Green fluorescent protein, or G.F.P., highlights sperm in the female reproductive tract following mating with control (left) and male subject to heat wave (right). (Matthew Gage and Martin Taylor)

One of the ways that heat kills is by increasing pressure in the skull, constricting blood flow to the brain. Damaged tissue can also enter the bloodstream and cause kidney failure. At a certain point, an elevated internal temperature simply incinerates cells in the body.

In contrast to extreme weather events so visible and violent that they hardly escape public notice, such as hurricanes and tornadoes, heat waves are more of a “silent killer,” as the National Weather Service has called the prolonged periods of hot weather.

But kill they certainly do. Heat fatalities in the United States exceed all other weather-related deaths in the 30 years since such data has been available. In the U.K., Parliament’s Environmental Audit Committee recently warned of 7,000 annual deaths by heat by 2050 unless quick action is taken, the need for which was underscored by last month’s Intergovernmental Panel on Climate Change report.

Heat doesn’t just kill. It is also diminishes the vitality of sperm, curtailing the capacity to reproduce, as scientists have documented.

“Heatwaves reduce male fertility and sperm competitiveness, and successive heatwaves almost sterilise males,” wrote the authors of a study published Tuesday in the peer-reviewed Nature Communications.

But the research points newly to an even longer-lasting effect. Ecologists and evolutionary biologists at the University of East Anglia in Norwich, England, found that heat stress appears to be associated with transgenerational fertility problems.

That means that organisms may bear the effects of elevated temperatures long after the initial exposure — in the form of reduced lifespans, reproductive challenges and other types of defects passed to offspring.

The scientists found that heat waves undermine sperm production and viability, and also interfere with movement through the female. They further discovered that extreme heat “reduced reproductive potential and lifespan of offspring when fathered by males, or sperm, that had experienced heatwaves.”

The researchers used red flour beetles to test sensitivity to temperature in cold-blooded ectotherms, species that don’t regulate their own body temperature, in contrast to endotherms, such as humans. Warm-blooded mammals have been the primary focus of existing research on warming and sperm quality, their paper noted.

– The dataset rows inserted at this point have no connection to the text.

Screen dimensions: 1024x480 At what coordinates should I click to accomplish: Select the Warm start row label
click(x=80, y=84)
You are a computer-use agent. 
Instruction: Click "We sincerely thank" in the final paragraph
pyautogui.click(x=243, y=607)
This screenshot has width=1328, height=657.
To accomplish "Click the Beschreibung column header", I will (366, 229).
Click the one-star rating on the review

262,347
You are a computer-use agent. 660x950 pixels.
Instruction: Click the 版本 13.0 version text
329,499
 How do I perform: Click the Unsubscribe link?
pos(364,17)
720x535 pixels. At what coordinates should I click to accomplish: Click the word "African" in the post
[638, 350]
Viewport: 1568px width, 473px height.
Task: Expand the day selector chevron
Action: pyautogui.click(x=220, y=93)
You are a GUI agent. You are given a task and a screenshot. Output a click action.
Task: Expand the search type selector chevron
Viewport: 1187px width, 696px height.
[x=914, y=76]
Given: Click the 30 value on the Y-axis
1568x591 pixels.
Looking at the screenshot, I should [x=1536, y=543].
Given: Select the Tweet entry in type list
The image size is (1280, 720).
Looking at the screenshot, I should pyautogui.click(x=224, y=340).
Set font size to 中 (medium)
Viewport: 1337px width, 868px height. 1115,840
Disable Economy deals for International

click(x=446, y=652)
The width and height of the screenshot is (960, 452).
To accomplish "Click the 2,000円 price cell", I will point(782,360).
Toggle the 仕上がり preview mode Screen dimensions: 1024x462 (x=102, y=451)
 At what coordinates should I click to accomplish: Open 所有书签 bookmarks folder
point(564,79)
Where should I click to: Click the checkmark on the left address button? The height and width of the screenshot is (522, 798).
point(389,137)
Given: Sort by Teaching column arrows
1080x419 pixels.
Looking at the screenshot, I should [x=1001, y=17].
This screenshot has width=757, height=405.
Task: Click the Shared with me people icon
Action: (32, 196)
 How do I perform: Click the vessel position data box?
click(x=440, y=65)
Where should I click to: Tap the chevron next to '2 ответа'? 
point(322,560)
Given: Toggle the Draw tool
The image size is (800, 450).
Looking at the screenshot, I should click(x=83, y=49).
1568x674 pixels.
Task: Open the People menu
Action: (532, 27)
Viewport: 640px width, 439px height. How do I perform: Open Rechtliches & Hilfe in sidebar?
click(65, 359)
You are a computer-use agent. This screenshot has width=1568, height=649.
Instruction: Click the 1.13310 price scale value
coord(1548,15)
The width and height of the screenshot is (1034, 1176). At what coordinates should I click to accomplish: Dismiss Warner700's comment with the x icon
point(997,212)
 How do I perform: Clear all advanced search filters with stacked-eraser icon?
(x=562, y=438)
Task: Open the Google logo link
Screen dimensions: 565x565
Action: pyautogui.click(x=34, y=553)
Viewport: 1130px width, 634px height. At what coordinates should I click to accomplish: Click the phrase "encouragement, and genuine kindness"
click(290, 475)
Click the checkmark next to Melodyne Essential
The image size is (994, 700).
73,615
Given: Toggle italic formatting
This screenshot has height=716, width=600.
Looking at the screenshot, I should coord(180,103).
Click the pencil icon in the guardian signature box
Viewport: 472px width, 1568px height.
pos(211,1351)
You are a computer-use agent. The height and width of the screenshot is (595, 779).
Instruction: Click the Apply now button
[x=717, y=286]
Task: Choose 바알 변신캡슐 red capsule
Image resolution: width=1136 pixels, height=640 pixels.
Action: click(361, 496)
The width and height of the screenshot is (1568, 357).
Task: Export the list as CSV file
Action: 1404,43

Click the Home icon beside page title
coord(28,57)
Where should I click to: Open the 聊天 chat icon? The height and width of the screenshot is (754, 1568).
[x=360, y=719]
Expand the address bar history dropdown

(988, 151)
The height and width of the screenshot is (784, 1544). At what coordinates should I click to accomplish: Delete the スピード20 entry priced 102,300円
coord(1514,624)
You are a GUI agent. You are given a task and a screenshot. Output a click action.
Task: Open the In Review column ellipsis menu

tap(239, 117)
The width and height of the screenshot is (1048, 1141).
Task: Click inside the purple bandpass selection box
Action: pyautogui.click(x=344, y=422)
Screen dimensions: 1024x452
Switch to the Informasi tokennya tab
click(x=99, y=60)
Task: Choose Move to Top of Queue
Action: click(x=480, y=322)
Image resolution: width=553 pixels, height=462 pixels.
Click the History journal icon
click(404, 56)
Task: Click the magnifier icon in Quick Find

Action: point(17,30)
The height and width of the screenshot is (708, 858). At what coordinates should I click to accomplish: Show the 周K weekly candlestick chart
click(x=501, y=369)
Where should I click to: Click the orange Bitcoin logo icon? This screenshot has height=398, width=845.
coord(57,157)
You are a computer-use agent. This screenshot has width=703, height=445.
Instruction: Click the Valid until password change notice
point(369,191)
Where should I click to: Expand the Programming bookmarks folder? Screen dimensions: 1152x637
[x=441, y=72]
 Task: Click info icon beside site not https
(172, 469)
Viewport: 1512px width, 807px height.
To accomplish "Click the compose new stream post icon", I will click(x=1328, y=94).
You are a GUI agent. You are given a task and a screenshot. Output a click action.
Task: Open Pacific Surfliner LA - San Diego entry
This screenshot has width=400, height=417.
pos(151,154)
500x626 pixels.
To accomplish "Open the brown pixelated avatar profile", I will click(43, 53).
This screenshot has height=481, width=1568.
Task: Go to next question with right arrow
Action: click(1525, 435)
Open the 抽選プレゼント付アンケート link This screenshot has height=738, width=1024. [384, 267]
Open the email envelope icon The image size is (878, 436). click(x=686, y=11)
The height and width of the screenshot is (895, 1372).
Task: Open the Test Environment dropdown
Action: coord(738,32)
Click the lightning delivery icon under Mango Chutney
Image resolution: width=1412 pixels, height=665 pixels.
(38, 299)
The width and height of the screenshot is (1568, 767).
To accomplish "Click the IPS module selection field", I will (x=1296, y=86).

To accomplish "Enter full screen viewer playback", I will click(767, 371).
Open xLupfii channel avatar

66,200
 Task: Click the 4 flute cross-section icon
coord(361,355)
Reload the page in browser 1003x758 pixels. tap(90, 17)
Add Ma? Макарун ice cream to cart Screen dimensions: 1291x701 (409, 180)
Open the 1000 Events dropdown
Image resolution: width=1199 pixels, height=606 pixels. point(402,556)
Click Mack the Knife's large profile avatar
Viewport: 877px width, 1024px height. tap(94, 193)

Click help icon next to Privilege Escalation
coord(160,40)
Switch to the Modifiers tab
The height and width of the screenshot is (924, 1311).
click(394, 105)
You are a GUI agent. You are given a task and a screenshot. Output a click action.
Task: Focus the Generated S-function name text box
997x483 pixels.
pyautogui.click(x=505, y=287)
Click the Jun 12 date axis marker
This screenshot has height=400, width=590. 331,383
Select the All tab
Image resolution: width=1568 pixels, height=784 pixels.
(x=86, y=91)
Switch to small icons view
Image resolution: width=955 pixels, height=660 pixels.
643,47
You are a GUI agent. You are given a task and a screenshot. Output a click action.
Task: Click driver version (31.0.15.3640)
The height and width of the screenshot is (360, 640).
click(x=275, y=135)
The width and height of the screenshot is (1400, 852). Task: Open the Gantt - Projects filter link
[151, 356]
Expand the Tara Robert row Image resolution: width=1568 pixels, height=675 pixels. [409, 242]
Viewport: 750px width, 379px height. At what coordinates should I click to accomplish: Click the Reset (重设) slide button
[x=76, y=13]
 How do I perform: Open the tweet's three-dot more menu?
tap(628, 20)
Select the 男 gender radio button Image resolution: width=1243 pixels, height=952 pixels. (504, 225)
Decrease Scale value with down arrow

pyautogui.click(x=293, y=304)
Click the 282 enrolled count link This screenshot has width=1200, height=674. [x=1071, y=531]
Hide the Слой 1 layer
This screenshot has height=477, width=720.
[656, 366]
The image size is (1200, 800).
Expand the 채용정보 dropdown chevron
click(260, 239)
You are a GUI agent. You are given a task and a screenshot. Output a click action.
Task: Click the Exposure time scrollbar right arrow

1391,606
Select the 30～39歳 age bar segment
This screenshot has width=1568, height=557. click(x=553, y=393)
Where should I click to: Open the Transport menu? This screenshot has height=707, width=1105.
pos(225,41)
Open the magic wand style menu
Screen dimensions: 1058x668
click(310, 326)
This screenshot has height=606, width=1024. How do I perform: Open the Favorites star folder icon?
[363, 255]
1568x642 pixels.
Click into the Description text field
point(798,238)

They set out to fill this gap, while nevertheless finding applications to the human case. Most terrestrial species are insects, and most life on Earth is cold-blooded, making the findings especially relevant to the question of climate change’s effect on biodiversity. As the lead author, Matthew Gage, observed in an accompanying blog post on the study, “we know that insect numbers are crashing, but we understand remarkably little about the particular mechanisms driving population declines.”

To examine one possible mechanism, reproduction, the scientists exposed mature adult beetles to experimental heat waves lasting five days at about 40 to 42 degrees Celsius, or about 104 to 107.5 degrees Fahrenheit — above their optimum by about 10 degrees. “It’s worth noting that these temperatures have been exceeded in the natural environment in half the world’s countries over recent years,” Gage wrote. Each male was paired with a female for 15 minutes, before being transferred to the next mate.

Male reproductive reproductive performance halved after a first heat wave. After a second, males became almost completely sterile — contradicting theories of acclimation or hardening as a response to environmental stress.

Meanwhile, female potential was unchanged. However, inseminated sperm already within the female tract were vulnerable to elevated heat, and caused a reduction in female fertility by one-third.

Most surprising, Gage told The Post, was the effect they observed across generations.

“It suggests there could be problems for sons,” he said. “We know that in humans, heat can damage sperm DNA, and we know that men with damaged DNA in their sperm have problems with fertility, but you can’t really do an experiment to heat males up and look at whether that damages human offspring performance, so this is one way to get at that.”

The results, he said, primarily indicate problems with fertility — with the clearest implications for insect biodiversity — but there is also evidence of an “underlying, longer-term damage as a result of damaged sperm DNA.”

“In much the same way that radiation causes damage, and that can lead to offspring problems, there could be that kind of damage operating as a consequence of heat conditions,” Gage said. “You’re looking at possible population viability problems, which need to be studied more."

When it comes to humans, not all populations will be equally affected, studies have shown. The elderly, low-income people, those who are immobile or have other preexisting health issues, are especially vulnerable.

While the results of the experiment don’t offer conclusions about population viability, they offer insight into how a particularly sensitive trait, sperm function, reacts to heat waves, which scientists say will continue to be among the severe effects of global climate change.

“If sperm function goes down, reproduction goes down,” Gage said. “If reproduction goes down, you’re looking at population viability problems.”